At dusk, the Dog Cart Man and his dogs retreated into the hayloft for the night. All in all, it had been one of the best days I could remember, and just before I went up to bed myself, Mom said I could go with my new friend again in the morning.
We spent most of the next day in the Academy auditorium, where the Dog Cart Man refurbished the mural of the entire village on the stage backdrop—the church, the Academy, the Common with its gorgeous wine-glass elms, the brick shopping block, the hotel and commission sales barn, and the cemetery, with Jay Peak and the Green Mountains in the background.
Around three in the afternoon, we returned to the gool by way of the covered bridge, stopping briefly to touch up the signs over each end that said CROSS AT A WALK. Then we struck off up into the gore, and turned onto the old trace leading to the granite quarry.

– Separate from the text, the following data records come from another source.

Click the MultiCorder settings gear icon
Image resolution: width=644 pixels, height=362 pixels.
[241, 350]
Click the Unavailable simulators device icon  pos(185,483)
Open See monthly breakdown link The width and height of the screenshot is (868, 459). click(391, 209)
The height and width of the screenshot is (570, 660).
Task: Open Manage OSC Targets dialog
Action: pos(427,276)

Somewhat guiltily, I thought of Claire for the first time since the previous morning, but instead of following the burn all the way up to the falls where I’d called her name in the mist until the echo scared me, we cut off the trace and out around the deep pit. In the bright afternoon sunlight, it no longer looked eerie to me—just empty and forlorn. On the back side of the quarry, the Dog Cart Man unhitched his dogs, handed me four buckets of paint, and hoisted the homemade ladder to his shoulder. In single file we pushed our way through a tangle of blackberry canes, to the faded pictograph he’d painted long ago on the granite face of the cliff above the quarry of the gypsy stonecutters who had once come regularly to Kingdom County. Over the years it had faded almost beyond recognition, and at this time of year it was obscured by the leafy summer foliage of second-growth hardwoods.

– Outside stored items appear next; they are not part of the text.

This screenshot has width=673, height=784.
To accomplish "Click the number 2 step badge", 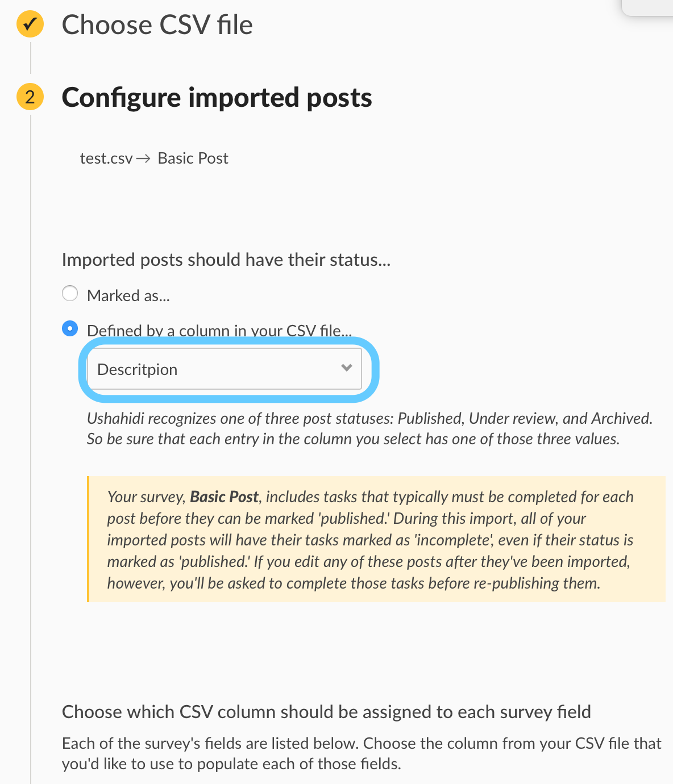I will [30, 96].
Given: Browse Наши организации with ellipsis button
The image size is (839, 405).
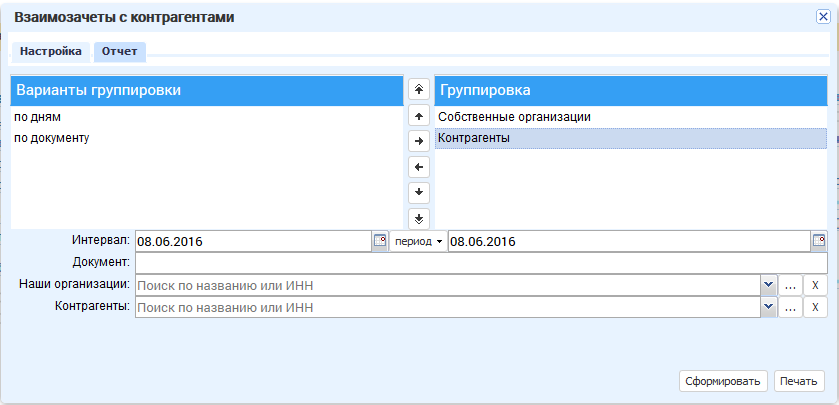Looking at the screenshot, I should tap(790, 285).
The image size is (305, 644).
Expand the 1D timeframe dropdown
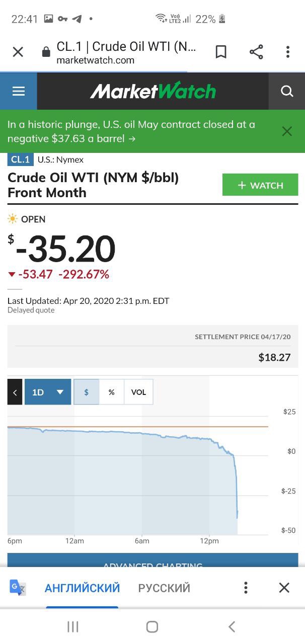[48, 392]
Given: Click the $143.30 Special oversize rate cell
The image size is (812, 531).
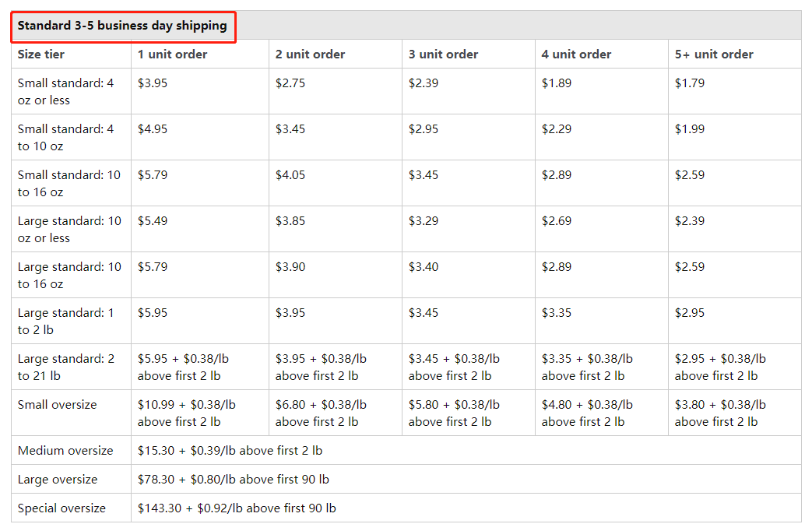Looking at the screenshot, I should 237,508.
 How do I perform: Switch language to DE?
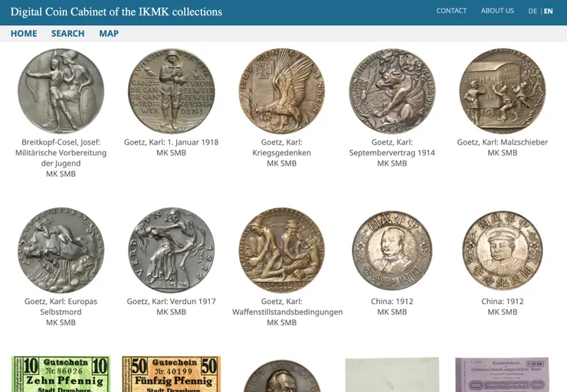point(533,11)
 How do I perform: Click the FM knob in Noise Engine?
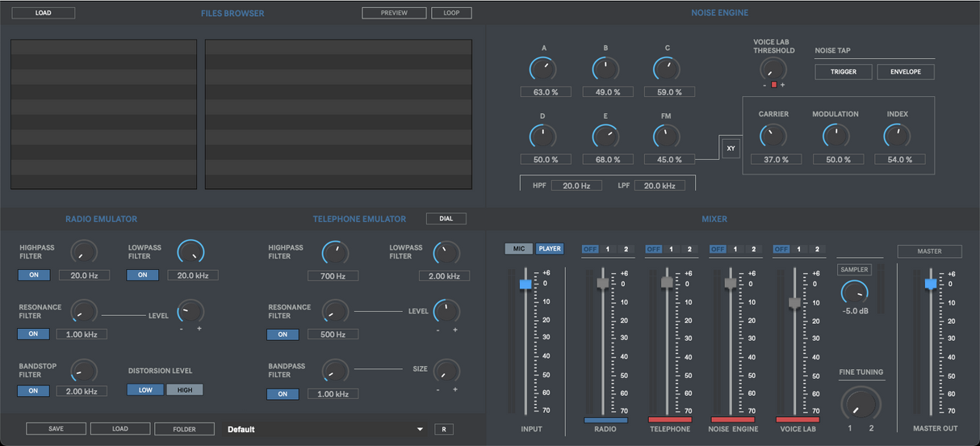point(666,137)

As we approached the cliff, something let out a cough. Up from the pit flapped one of the ravens I’d seen two days ago. But if the Dog Cart Man noticed it, he paid no attention.

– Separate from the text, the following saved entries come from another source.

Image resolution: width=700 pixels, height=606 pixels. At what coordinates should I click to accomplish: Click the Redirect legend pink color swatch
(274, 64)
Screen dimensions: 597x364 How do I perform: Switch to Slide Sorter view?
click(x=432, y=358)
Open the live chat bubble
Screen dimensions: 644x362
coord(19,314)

He propped his ladder against a slanted defile, and climbed up to a shelf just below the faded picture of the gypsies and motioned for me to hand him the paint cans. He pulled the ladder up behind him, got out his pipe, and began to smoke and study the painting.
It was actually more discernible from a distance. Up close, I could just make out the faint tracery of the gypsy figures. The Dog Cart Man smoked a bowlful of the evil-smelling hemp, staring at the painting and the woods and the sky, and all at once he was painting fast.
As the dogs and I watched from the foot of the cliff, the old gypsy stonecutters took shape again, four men in vivid blue pantaloons with wide crimson sashes and billowing green and yellow shirts, hauling a block of granite out of a pit of opaque, green water below. It was wonderful to watch the painter at work, and he worked so fast that the painted figures taking form above me seemed themselves to be working and sweating in the great heat.
I was so absorbed by the wonderful tableau that I jumped when the lead dog, a spaniel-hound cross with floppy ears and long legs, tugged at my pants cuff.
“What do you want?” I said.
The dog released my cuff and ran into the blackberry patch nearby, then returned and tugged at my pants again.
This time I followed it.
I bulled my way through the briers, trampling on the tough thorny canes. The dog was thrashing somewhere out of sight ahead. I was pretty sure it scented a partridge and braced myself for the sudden roaring whir of wings; I expected it to flush thundering out from under my feet at any moment.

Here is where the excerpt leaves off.